Upon her husband's graduation from dental school, he enlisted in the military, which greatly delayed Fabio's graduate education. She had three children (born 1947, 1948, and in 1949) while her husband was stationed in various locations across the U.S. When they were stationed in Nashville, Fabio enrolled in graduate school at the Tennessee Agricultural and Industrial College. When her husband was deployed to Germany, Fabio's studies were delayed yet again. During her time in Germany she had another child, born in 1954, her fourth and finally, when they moved back to the Wichita, Kansas US the fifth child, born in 1956. While in Kansas, she took graduate English classes at Wichita State University.

==Bay Area higher education and the Black Arts Movement==
In 1963, Fabio attended San Francisco State College, where she earned her master's degree in Language Arts (with a focus on poetry). She graduated in 1965, on the same day her eldest graduated from high school. From 1965 to 1968 she taught at Merritt College in Oakland, California. Merritt College was known as a center of Black activist activity during the Civil Rights era. Students at the time included Maulana Karenga, Bobby Seale and Huey Newton.

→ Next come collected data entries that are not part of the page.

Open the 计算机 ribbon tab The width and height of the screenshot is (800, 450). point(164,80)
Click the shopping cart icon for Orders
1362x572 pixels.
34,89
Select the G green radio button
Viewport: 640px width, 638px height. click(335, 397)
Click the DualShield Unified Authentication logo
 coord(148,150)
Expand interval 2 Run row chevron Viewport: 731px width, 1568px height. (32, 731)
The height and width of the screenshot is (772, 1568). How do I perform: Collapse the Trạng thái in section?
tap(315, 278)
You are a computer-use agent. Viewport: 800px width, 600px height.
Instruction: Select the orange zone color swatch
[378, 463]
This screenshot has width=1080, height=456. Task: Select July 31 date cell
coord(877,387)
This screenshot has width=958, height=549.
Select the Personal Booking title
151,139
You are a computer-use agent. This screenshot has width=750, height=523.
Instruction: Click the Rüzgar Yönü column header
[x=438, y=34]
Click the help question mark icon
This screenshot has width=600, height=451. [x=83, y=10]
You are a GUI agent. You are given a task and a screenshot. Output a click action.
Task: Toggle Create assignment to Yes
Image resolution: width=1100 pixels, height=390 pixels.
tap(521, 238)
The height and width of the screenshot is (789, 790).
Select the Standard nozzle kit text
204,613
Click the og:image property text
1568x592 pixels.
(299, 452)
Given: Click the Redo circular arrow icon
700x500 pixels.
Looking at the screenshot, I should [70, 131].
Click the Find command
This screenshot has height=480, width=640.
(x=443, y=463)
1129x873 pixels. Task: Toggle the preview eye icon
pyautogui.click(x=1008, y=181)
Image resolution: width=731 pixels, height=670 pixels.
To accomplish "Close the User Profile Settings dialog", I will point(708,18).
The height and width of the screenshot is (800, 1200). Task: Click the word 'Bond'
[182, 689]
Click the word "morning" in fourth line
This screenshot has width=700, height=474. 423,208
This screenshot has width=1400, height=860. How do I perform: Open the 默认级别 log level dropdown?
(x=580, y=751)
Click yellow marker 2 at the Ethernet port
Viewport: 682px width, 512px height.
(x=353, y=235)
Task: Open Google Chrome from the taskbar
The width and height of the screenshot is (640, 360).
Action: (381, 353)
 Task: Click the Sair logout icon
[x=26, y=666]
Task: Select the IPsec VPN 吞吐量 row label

Fabio is credited with helping to introduce the Black Arts Movement to Bay Area colleges. Following her tenure at Merritt College, she held positions at California College of Arts and Crafts and the University of California, Berkeley between 1968 and 1971. At both of those institutions she is credited with helping to establish the first Black studies departments.

==Poetry==
Fabio's time at Merritt College enabled Fabio to expand upon her poetry, combining western styles with Black narrative and realism. She read her poetry at the First World Festival of Negro Art in Dakar, Senegal, in 1966. She wrote several collections including poetry and prose. Fabio also performed poetic recordings (published as four albums in 1972 on Folkways Records). Her records, and the entire Folkways collection, are found in the Smithsonian Folkways collection online. She published an anthology in 1966. Her seven-volume series Rainbow Signs is considered one of her most impressive works.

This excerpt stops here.